Using the new AI method, judicial decisions of cases at the European Court of Human Rights (ECtHR) have been predicted to 79 per cent accuracy.
The method is the first to predict the outcomes of a major international court by automatically analysing case text using a machine learning algorithm.
"We don't see AI replacing judges or lawyers, but we think they'd find it useful for rapidly identifying patterns in cases that lead to certain outcomes," said Nikolaos Aletras from University College London, who led the study.
The team found that judgements by the ECtHR are highly correlated to non-legal facts rather than directly legal arguments, suggesting that judges of the court are 'realists' rather than 'formalists'.
This supports findings from previous studies of the decision-making processes of other high level courts, including the US Supreme Court.
"The study, which is the first of its kind, corroborates the findings of other empirical work on the determinants of reasoning performed by high level courts," said Dimitrios Tsarapatsanis, from the University of Sheffield.
They identified English language data sets for 584 cases relating to torture and inhuman and degrading treatment, right to a fair trial and right to respect for one's "private and family life, his home and his correspondence".
Researchers applied an AI algorithm to find patterns in the text.
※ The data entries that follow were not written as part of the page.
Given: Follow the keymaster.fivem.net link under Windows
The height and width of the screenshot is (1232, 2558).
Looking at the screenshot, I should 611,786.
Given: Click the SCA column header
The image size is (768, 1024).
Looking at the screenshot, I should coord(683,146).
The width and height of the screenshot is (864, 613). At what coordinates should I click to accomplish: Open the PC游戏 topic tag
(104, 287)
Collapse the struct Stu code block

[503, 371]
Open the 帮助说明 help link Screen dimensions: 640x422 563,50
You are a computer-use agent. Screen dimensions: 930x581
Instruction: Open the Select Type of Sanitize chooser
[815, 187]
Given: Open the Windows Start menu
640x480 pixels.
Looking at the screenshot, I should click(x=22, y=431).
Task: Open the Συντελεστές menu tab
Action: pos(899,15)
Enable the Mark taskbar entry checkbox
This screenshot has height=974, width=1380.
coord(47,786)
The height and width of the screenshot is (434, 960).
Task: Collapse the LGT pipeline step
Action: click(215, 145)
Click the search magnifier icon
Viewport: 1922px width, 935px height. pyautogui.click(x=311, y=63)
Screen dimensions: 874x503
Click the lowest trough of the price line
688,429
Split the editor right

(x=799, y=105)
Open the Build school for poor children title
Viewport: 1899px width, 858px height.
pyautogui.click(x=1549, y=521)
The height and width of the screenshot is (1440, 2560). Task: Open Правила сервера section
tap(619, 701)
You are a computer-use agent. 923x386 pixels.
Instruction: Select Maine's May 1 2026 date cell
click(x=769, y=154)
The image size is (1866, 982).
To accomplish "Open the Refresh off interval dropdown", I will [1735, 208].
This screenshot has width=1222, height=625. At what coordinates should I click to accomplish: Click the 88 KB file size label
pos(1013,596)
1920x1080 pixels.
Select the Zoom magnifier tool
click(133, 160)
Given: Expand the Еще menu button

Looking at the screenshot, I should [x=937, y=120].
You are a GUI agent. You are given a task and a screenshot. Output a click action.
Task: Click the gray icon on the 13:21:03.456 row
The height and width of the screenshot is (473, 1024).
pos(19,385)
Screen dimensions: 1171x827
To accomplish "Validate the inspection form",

To prevent bias and mislearning, they selected an equal number of violation and non-violation cases.
The most reliable factors for predicting the court's decision were found to be the language used as well as the topics and circumstances mentioned in the case text.
By combining the information extracted from the abstract 'topics' that the cases cover and 'circumstances' across data for all three articles, an accuracy of 79 per cent was achieved.
"Previous studies have predicted outcomes based on the nature of the crime, or the policy position of each judge, so this is the first time judgements have been predicted using analysis of text prepared by the court," said Lampos.
The study was published in the journal PeerJ Computer Science.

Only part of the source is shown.